Format everything from the line containing "515x425 pixels. At" down to and including the line containing "coord(257,233)" as a two-column CSV with the headers text and answer. Use one row per record, put each value in a single quoted field, and replace any line breaks with spaces.

[start of Material to process]

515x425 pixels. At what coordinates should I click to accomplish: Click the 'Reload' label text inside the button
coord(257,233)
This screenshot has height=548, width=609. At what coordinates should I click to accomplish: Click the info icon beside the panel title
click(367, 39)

[end of Material to process]
[start of Material to process]

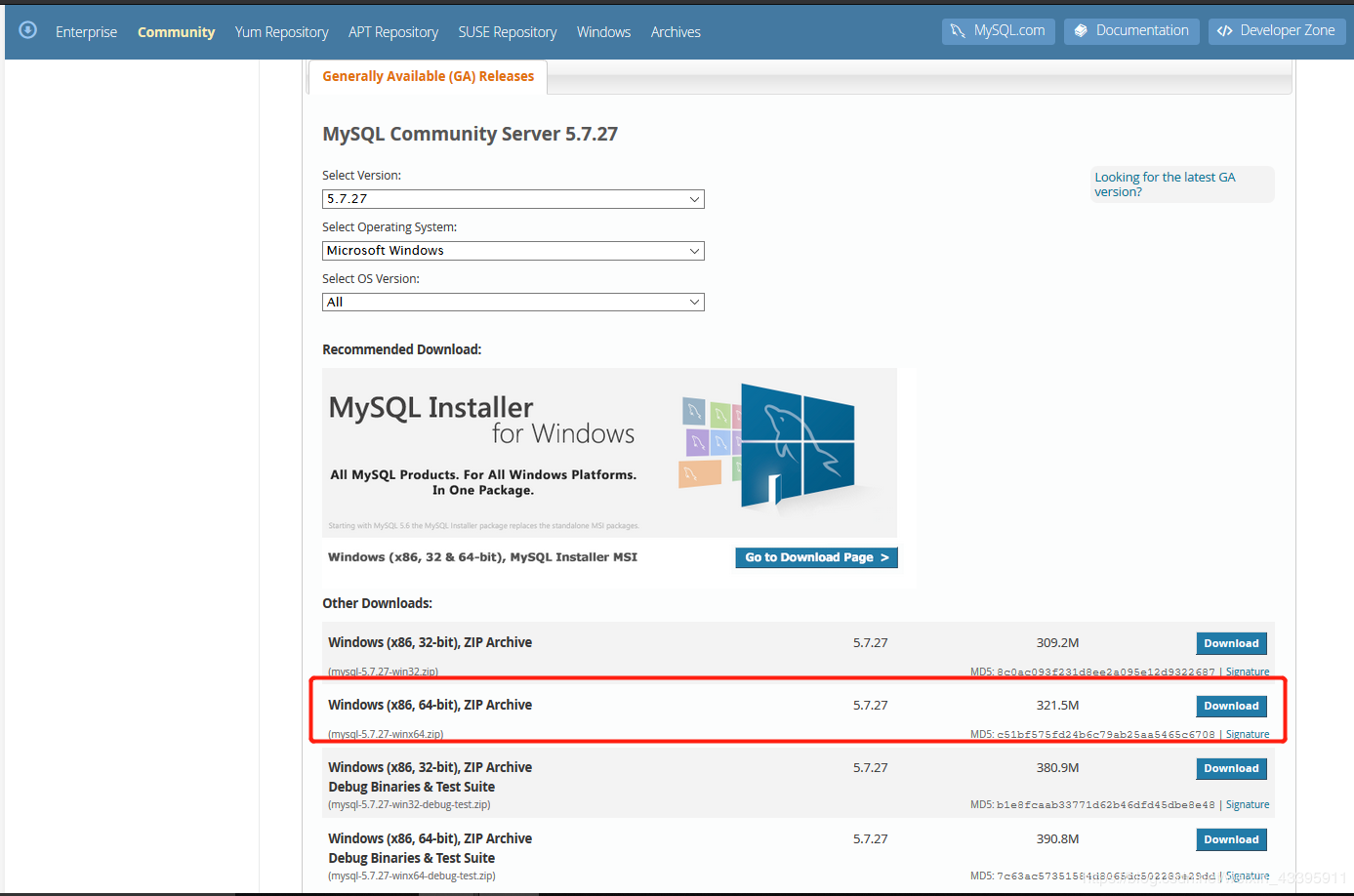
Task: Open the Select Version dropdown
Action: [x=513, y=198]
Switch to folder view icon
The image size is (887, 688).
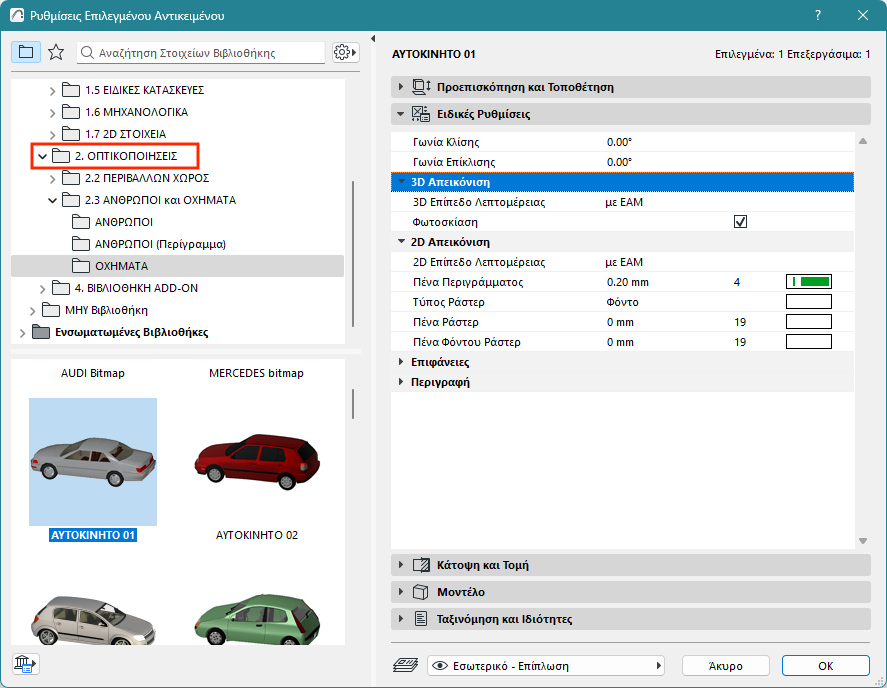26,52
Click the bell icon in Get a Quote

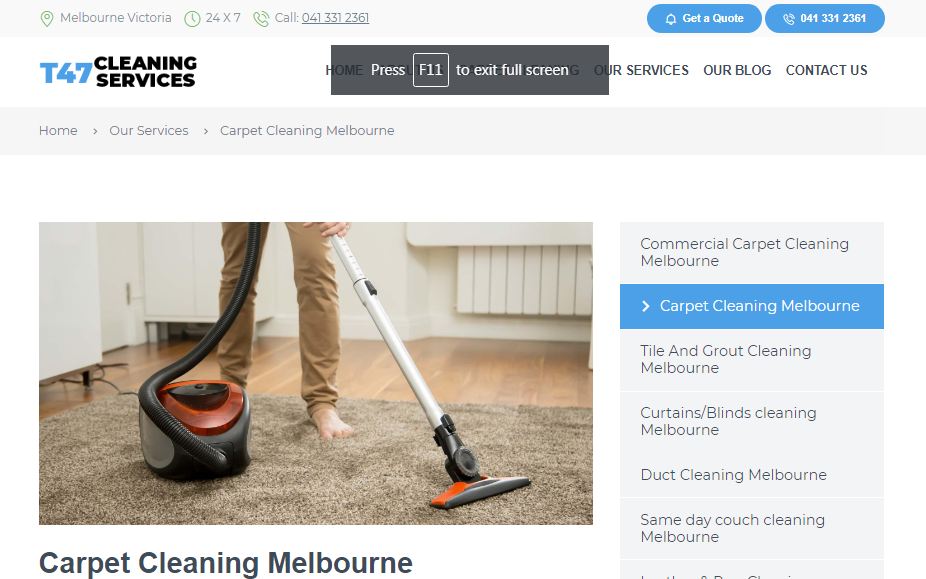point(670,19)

[end of Material to process]
[start of Material to process]

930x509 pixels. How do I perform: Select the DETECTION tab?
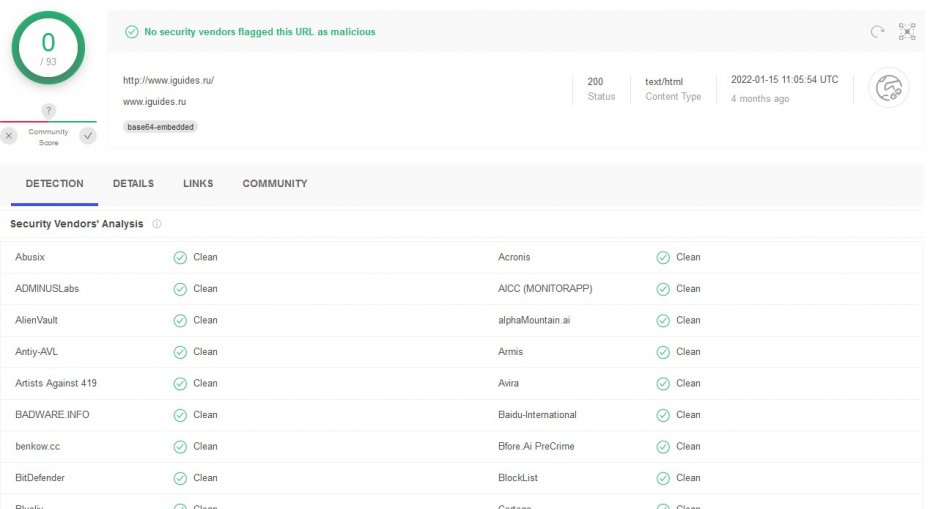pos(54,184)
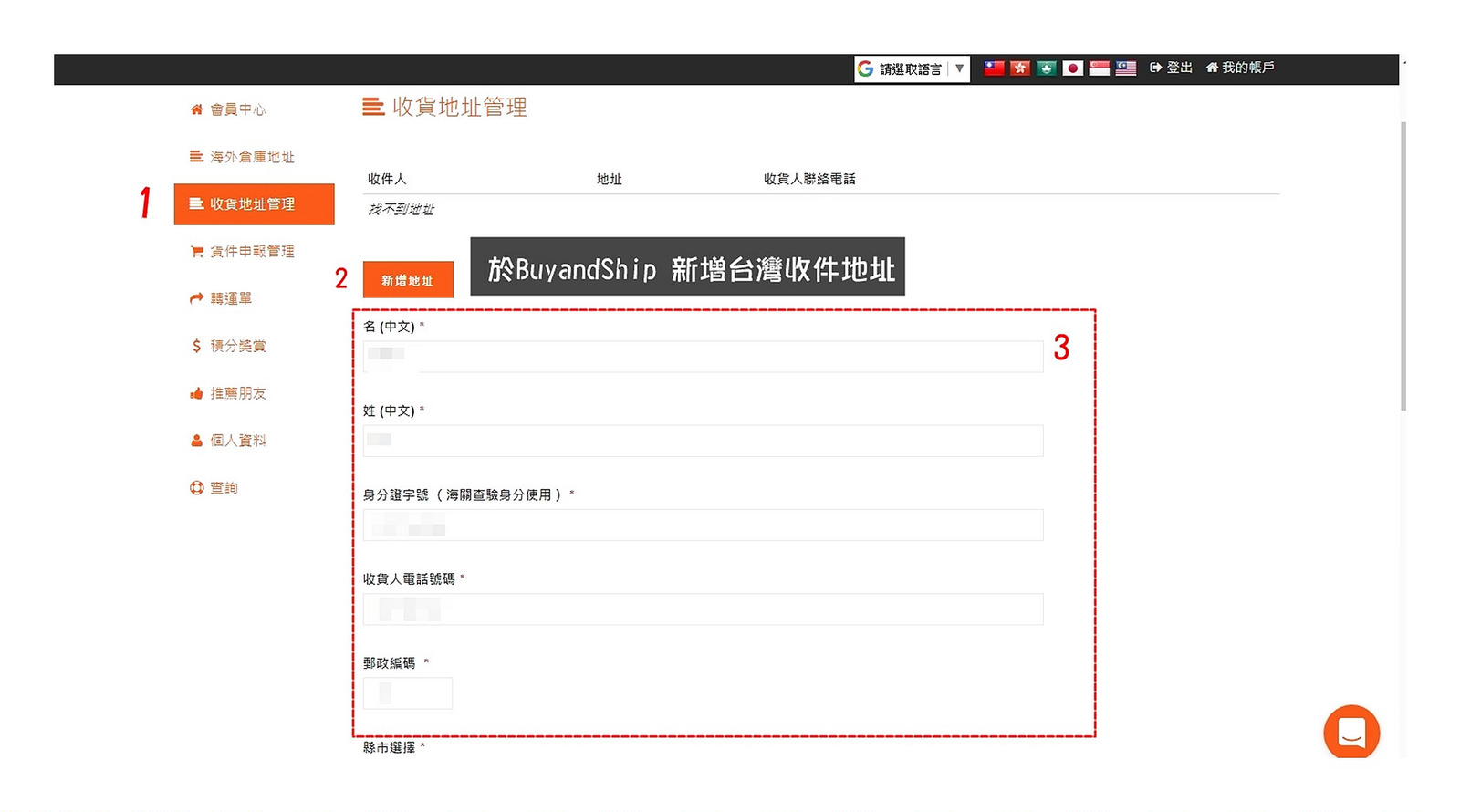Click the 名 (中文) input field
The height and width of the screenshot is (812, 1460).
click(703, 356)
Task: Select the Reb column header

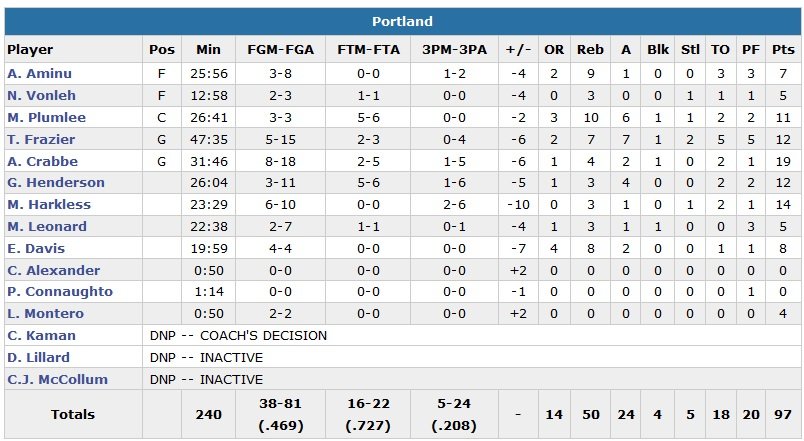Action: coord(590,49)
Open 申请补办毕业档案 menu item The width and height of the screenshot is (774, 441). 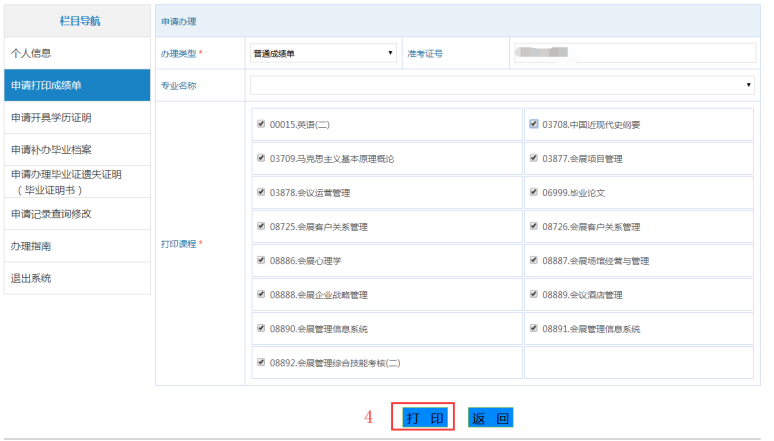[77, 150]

[end of Material to process]

#### [The reply]
text,answer
"515x425 pixels. At what coordinates should I click to accomplish: Click the 'Reload' label text inside the button","coord(257,233)"